I’m developing a time series database that stores a history of blob data. When I started the development I focused on computer vision applications and edge computing and had a chance to use them in some real applications. Now, I would like to try to integrate it with ROS because I feel it could be of some use in that area.
Unfortunately, I have very little experience with ROS, and before diving deeper I would like to get feedback from the community.
Could someone take a look at the project? Could it be useful? If so, what is the best way to integrate it into ROS?
P.S. Please don’t consider my post as self-promotion. I really want to be useful, but I’m short of time and I don’t want to waste it on solving non-existent problems.
Interesting project and I agree that ROS could benefit a lot from an easy integration with a timeseries database. To get started, I would get some sample bag files or mcap files, build the necessary ingest into your store, and then run some sample queries over them to show the value of this. Some sample bag files can be found in online robotics courses and the material from autonomous driving courses.

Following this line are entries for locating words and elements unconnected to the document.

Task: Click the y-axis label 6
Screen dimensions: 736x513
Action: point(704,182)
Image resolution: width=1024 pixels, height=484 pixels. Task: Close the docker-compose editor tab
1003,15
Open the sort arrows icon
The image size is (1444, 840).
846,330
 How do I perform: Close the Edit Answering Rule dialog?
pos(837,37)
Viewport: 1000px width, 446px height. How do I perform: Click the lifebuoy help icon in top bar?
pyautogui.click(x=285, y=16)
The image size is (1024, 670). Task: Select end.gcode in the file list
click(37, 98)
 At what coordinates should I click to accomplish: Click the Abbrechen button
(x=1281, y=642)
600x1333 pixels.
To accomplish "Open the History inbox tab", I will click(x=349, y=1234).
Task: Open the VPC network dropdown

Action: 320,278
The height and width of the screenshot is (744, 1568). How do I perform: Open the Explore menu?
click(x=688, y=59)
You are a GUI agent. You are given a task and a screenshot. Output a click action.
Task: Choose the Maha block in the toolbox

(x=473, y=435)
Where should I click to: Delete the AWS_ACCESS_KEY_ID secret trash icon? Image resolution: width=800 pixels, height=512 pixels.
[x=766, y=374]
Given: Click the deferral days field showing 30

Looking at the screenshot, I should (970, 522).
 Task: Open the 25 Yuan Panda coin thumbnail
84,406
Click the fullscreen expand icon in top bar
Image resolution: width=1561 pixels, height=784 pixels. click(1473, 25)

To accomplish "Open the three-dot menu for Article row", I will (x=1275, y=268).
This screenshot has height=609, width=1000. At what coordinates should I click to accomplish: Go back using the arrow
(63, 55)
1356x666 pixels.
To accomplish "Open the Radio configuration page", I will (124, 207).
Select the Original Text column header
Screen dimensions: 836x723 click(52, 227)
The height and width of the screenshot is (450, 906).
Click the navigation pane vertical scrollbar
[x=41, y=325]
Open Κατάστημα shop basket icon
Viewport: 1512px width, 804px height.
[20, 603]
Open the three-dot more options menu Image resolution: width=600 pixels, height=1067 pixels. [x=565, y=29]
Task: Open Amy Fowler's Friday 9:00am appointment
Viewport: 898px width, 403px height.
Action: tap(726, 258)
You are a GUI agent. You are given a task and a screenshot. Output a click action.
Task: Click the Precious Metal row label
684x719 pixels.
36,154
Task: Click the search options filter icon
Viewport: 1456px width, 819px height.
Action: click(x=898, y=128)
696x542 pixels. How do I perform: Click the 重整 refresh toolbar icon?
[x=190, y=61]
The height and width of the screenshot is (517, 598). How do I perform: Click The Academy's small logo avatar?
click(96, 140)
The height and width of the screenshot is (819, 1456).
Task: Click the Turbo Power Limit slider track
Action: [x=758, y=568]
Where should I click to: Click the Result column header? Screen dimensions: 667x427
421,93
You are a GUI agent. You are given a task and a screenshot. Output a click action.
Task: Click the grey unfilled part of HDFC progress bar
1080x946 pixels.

Question: what made you build a new timeseries DB from scratch, i.e., why are existing ones not suitable for blob storage? Have you run any comparisons to existing timeseries (e.g., Prometheus, Victoria Metrics) and column-data bases (ClickHouse, etc.)? I’d be very interested to see what sort of database might be best suited for ROS data, which can vary a lot depending on the (ros-) topic.
Hi @chfritz, thank you for the advice. I’ll learn more about bag and mcap files.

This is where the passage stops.